Expansion of Bruce Peninsula National Park

Parks Canada has reached an agreement to purchase the approximately 1300 hectare Driftwood Cove property directly North of Bruce Peninsula National Park on the Georgian Bay coast. The property will be incorporated into the Bruce Peninsula National Park and contribute to conservation of UNESCO’s Niagara Escarpment World Biosphere Reserve, a 725 km corridor from Lake Ontario to the tip of Bruce Peninsula.

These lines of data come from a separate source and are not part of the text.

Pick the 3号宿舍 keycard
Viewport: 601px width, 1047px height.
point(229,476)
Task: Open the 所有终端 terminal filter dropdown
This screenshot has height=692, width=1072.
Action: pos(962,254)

The park expansion is a significant step towards protection of biodiversity, species at risk and their habitat in southern Ontario. The Driftwood Cove land is home to at least 10 federally-listed species at risk. One such species is the Massasauga rattlesnake; Ontario has listed its Great Lakes – St. Lawrence population (the population that resides in Bruce Peninsula) as threatened. Species at risk in the Park are managed in accordance with a Multi-Species Action Plan for Bruce Peninsula National Park and Fathom Five National Marine Park of Canada. Although no critical habitat is identified in this action plan, protection of habitat is the most important means of protecting at-risk species. Protection of habitat via creation or expansion of national parks also contributes to Canada’s goal to conserve at least 17% of its terrestrial areas and inland water and 10% of its coastal and marine areas through networks of protected areas by 2020.

Photo by Brandon Charles Xavier.

Bruce Peninsula National Park contains the largest continuous forest in southwestern Ontario and globally-rare ecosystems such as limestone barrens called alvars and cliff-edge forests. The expansion also adds many ecologically, geologically and culturally significant cave systems to the Park.

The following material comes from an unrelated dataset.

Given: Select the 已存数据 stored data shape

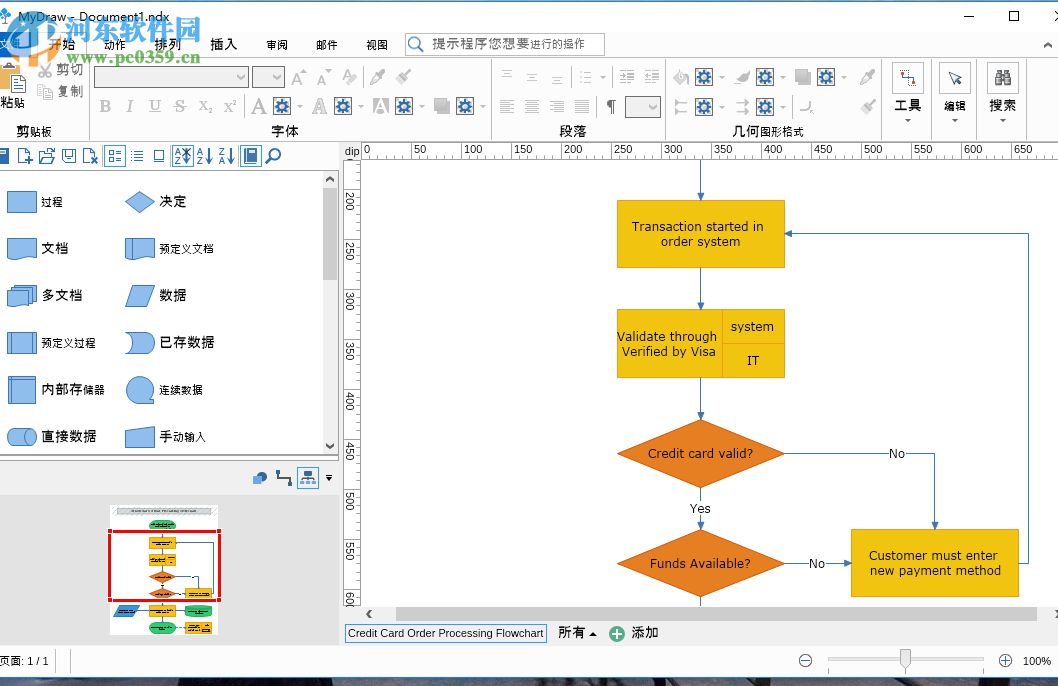Looking at the screenshot, I should pyautogui.click(x=140, y=342).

The Bruce Peninsula lies within Anishinaabekiing – the traditional homeland or territory of the Anishnaabe of the Saugeen Ojubway Nation (SON) – contemporarily represented by the Chippewas of Nawash Unceded First Nation and the Sagueen Ojibway First Nation. The Bruce Peninsula National Park was created in 1987 and, since then, has been added to via 140 parcels of land.

The land had been listed for sale at $20.6 million but Parks Canada will not release the final purchase price prior to the sale. Parks Canada will be making the purchase with financial support from the Bruce Trail Conservancy.